The other day I heard a RadioLab podcast about a guy who had brain surgery to relieve him of seizures. A portion his brain was removed that acts like a “lid” on top of the desire center in his brain. This lid helps people filter and control their deep desires and impulses, like a conscience, or impulse control. Without this “lid,” he entertained and acted on every desire that came to him, and he did so with gusto.

As you can imagine, this eventually got him into hot water.

In some ways, I related to the story.

When I’m in a difficult moment, or in a difficult season, I have a hard time seeing my way out of it. I indulge that feeling of despair and just go with it, feeling like things will never change and I will always feel this way. It’s like I don’t have a lid that controls or filters my deepest despair.

And then I talk to a friend.

My friends are one of the many lids that filter my deepest despairing moments and remind me that I’m not alone, and that it won’t always be this way.

For instance, in the tough parenting moments (like now, for instance, when my kid won’t stop singing DO-DO-DO-DO despite my asking him to stop, like, A THOUSAND times) the floodgates of despair open and I lament the day I ever had kids.

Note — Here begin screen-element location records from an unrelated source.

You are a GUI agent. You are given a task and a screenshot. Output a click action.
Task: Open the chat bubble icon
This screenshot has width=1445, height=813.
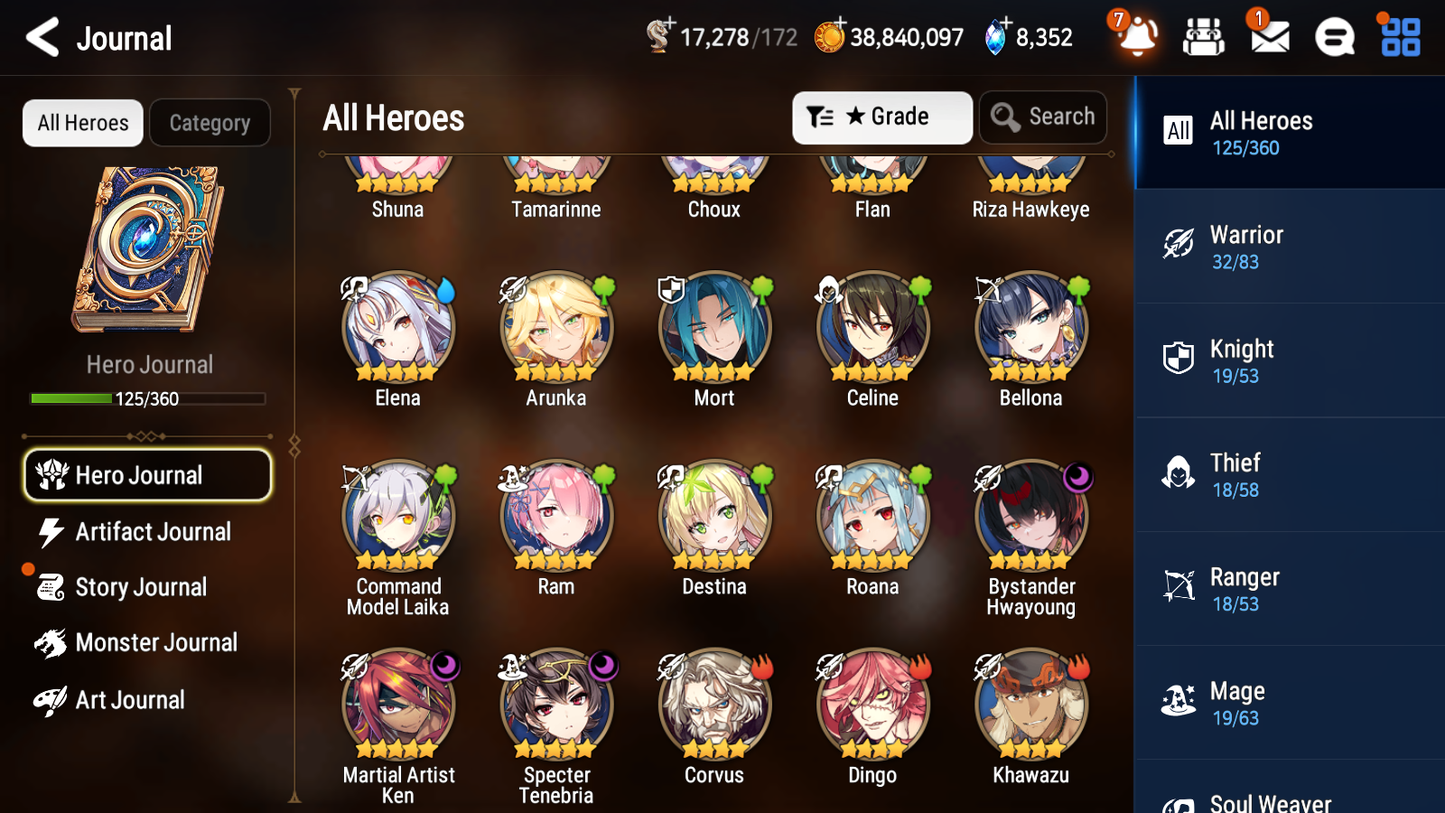coord(1333,38)
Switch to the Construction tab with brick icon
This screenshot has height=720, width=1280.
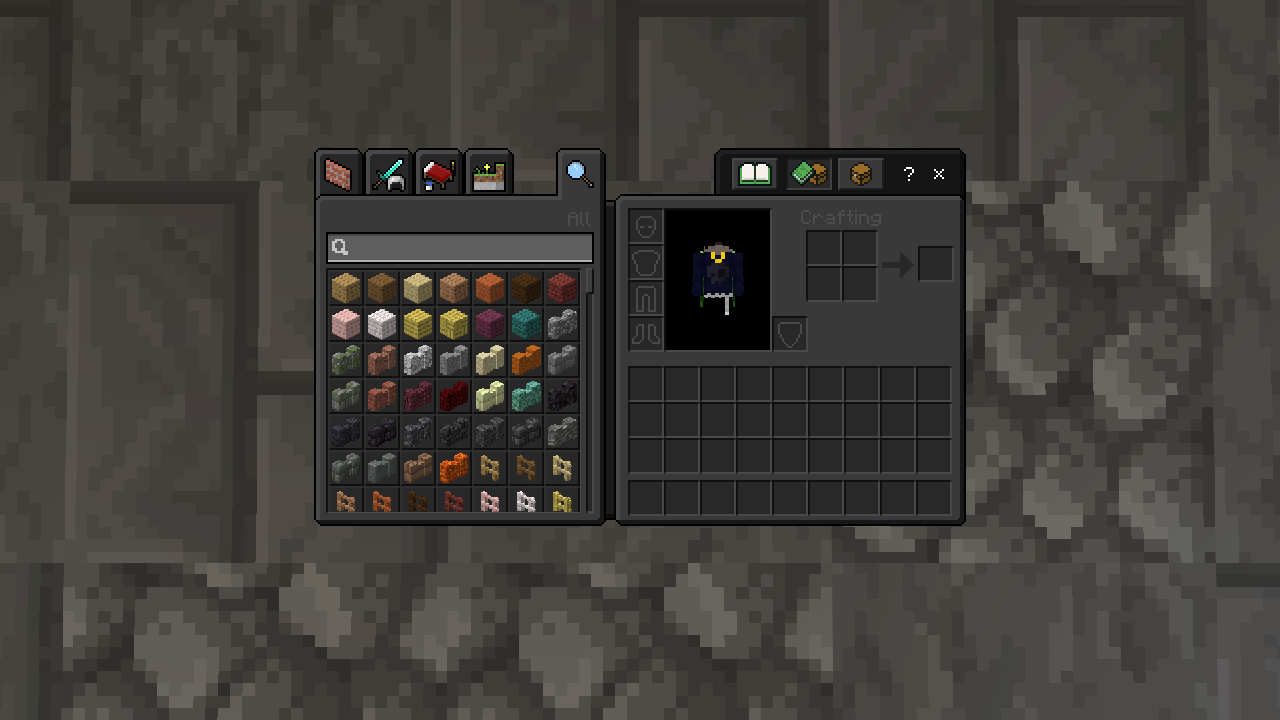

Parenting would be easier without the kids, I joke with Bryan. But then I act on those thoughts by getting snippy with them just for walking into the room.

Friends remind me that all kids can be annoying, disobedient, whiners, not just mine, and then they point me to Jesus and tell me their own stories of bad parenting moments.

Through the “lid” of community, I can filter those moments as irritating, but not despairing. They’re normal. But when I’m isolated and avoid community, my own thoughts are the only reality check I have, and they quickly lead me to despair.